Now the stakeholders want to change the background colour of the pdf (long after requirements sign-off...) so there are many places to change this rgb value. The method setFillColor($r, $g, $b) is from a third party component so I can't change the method to accept a single array argument.

Is there a way to declare a single construct which will unpack into the three, individual, required arguments for the setFillColor() method so something like the following is possible?

$my_color = [88, 38, 123];
$myPdf->setFillColor($my_color);
2

There are 2 answers

0
deceze On BEST ANSWER
define('FOO', [1, 2, 3]);

function f($a, $b, $c) {
    var_dump($a, $b, $c);
}

f(...FOO);

See https://3v4l.org/EGfFN.

If you cannot use the ... operator because you're using an ancient version of PHP, you can also use call_user_func_array:

call_user_func_array([$myPdf, 'setFillColor'], MY_COLOR)

For PHP versions < 7 you can't set the constant to an array, you'll have to use a variable instead.

2
Gabriel Heming On

There's 2 approach to your question.

First of all, let me show you a quote from Clean Code book of Robert C Martin (Chapter 3: Functions. Functions Arguments - Arguments Objects, page 43):

When a function seems to need more than two or three arguments, it is likely that some of those arguments ought to be wrapped into a class of their own.

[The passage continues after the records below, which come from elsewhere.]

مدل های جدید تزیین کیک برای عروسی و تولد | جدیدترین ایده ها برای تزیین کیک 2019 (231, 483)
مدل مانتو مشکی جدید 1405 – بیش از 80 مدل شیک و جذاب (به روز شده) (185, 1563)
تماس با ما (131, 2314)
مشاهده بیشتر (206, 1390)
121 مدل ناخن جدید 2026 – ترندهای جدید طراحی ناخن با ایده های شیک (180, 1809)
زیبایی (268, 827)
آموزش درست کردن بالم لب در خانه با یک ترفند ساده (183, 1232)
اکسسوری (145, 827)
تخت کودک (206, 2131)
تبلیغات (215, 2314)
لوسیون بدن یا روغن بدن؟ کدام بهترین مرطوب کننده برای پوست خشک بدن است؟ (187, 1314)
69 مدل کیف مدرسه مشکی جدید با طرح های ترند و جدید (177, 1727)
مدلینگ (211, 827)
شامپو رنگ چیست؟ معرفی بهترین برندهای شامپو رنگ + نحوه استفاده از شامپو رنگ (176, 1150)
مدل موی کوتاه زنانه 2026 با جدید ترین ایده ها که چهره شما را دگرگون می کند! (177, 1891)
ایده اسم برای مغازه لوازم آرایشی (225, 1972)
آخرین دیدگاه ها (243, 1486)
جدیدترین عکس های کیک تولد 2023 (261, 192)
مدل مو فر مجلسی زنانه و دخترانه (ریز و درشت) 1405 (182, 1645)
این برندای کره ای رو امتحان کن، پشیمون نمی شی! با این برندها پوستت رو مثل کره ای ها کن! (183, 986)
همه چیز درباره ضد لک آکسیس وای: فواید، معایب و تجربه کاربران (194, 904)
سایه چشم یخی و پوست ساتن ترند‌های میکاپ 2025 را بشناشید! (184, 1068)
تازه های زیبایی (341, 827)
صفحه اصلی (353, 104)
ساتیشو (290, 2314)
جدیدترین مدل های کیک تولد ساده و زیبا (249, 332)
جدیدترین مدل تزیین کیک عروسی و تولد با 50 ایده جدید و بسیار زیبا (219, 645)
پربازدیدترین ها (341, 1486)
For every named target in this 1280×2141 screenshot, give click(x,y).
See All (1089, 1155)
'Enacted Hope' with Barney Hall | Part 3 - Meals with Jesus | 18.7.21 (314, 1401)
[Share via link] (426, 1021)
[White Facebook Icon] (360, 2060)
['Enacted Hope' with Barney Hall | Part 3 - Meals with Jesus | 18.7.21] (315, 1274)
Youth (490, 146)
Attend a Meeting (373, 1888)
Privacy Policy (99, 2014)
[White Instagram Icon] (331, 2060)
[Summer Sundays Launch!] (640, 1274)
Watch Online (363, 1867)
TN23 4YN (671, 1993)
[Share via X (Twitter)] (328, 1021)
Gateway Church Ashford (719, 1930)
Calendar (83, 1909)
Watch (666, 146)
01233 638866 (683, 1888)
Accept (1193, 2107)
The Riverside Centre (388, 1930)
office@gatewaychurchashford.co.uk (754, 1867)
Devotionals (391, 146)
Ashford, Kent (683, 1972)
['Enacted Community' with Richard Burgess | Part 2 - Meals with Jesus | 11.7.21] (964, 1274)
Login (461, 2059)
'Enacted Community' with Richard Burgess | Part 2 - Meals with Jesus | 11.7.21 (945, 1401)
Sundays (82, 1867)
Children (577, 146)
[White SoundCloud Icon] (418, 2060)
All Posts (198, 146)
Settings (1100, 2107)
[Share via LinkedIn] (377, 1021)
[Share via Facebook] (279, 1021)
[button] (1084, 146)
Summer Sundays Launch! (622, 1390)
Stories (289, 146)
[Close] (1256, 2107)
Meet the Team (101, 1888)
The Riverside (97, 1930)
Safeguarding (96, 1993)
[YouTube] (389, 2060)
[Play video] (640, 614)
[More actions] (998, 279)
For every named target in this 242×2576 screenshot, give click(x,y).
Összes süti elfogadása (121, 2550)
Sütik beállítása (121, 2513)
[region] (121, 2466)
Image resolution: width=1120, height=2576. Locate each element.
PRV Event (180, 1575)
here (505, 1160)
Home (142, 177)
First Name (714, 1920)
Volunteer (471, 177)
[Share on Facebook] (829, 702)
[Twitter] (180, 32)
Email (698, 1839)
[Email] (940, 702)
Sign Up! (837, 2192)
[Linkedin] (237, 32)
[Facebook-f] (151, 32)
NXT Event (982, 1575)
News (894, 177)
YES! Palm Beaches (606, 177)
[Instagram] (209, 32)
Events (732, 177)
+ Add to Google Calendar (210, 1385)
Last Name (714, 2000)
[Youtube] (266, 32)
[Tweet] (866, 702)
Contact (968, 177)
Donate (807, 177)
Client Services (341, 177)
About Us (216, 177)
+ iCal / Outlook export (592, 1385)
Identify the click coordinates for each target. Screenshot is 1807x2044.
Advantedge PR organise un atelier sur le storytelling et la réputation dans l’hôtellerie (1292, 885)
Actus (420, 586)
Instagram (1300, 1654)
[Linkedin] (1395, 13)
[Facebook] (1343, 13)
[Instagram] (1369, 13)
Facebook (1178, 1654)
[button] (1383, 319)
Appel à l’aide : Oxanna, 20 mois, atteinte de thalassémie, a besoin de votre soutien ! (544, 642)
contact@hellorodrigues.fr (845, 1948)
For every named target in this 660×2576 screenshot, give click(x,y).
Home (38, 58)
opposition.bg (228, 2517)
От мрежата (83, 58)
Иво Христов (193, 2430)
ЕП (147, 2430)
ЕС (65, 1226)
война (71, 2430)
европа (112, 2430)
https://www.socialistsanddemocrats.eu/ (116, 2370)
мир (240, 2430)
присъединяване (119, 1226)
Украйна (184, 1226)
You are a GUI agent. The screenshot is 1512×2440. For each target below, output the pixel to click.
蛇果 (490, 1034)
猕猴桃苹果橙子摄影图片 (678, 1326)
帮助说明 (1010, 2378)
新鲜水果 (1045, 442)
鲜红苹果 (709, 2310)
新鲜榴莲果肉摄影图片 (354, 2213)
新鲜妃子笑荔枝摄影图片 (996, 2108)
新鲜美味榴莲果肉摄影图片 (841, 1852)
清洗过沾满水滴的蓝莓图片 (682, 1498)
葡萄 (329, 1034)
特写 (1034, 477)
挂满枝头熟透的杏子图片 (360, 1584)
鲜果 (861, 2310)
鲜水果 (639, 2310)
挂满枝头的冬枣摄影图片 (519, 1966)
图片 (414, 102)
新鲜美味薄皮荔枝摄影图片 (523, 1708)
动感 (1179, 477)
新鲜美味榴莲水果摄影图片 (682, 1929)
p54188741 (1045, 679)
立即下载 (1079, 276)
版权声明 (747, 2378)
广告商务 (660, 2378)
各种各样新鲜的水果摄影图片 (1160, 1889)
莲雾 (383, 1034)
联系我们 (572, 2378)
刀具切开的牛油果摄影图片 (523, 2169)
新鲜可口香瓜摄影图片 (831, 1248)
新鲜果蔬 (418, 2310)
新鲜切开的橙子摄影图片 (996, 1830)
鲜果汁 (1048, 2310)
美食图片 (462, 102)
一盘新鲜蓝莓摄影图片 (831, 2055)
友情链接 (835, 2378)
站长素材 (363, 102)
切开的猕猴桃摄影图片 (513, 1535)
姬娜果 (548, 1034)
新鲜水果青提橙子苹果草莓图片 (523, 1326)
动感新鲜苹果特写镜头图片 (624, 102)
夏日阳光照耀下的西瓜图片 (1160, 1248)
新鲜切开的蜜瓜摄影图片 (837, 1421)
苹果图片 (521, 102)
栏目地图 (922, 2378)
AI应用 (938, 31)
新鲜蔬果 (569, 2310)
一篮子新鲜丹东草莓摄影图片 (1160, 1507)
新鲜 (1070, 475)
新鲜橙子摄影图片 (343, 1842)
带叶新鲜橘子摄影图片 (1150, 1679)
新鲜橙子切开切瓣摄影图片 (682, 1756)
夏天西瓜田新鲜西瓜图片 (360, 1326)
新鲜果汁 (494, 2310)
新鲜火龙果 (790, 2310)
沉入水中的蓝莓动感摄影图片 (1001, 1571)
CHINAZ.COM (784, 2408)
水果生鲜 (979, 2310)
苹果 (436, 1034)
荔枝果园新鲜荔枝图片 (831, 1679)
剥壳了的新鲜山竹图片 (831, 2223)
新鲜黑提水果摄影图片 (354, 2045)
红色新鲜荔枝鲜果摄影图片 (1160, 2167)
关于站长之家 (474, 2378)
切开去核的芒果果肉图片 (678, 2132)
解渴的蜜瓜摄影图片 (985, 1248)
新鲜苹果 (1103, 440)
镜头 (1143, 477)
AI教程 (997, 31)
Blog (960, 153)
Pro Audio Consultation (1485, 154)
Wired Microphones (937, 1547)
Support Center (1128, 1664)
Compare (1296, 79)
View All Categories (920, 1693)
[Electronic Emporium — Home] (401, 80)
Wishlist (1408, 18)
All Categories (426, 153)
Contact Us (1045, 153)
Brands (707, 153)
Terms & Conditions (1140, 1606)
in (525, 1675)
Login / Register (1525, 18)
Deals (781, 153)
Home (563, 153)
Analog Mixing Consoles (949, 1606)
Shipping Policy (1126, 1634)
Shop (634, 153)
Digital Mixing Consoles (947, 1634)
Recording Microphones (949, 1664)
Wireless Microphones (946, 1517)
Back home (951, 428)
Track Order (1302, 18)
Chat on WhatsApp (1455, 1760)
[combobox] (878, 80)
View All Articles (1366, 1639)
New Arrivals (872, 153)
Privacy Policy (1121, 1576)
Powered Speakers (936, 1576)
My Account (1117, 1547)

As I can see, your value represents a RGB color. Why don't just wrap it as a class?

class RGB
{
    private $blue;
    private $green;
    private $red;

    public function __construct($red , $green , $blue)
    {
        $this->red = $red;
        $this->green = $gree;
        $this->blue = $blue;
    }

    /** others necesary methods **/
}

And just use as you want:

$my_color = new RGB(88, 38, 123);
$myPdf->setFillColor($my_color);

And if you need use others kind of colors system, just use an interface:

interface Color { }

RGB implements Color

class RGB implements Color

And a new color system:

class CMYK implements Color
{
    private $cyan;
    private $magenta;
    private $yellow;
    private $black;

    public function __construct($cyan , $magenta , $yellow , black)
    {
        $this->cyan = $cyan;
        $this->magenta = $magenta;
        $this->yellow = $yellow;
        $this->black = $black;
    }
}

The PDF method just need accept an class which implements Color:

public function setFillColor(Color $color)

The second approach, it's not well for Object Oriented, but is using the function argument syntax for PHP >= 5.6 or call_user_func_array to pass a variable number of parameters. Which I can't recommend in your example (for other purpose can be a good ideia), but it exists.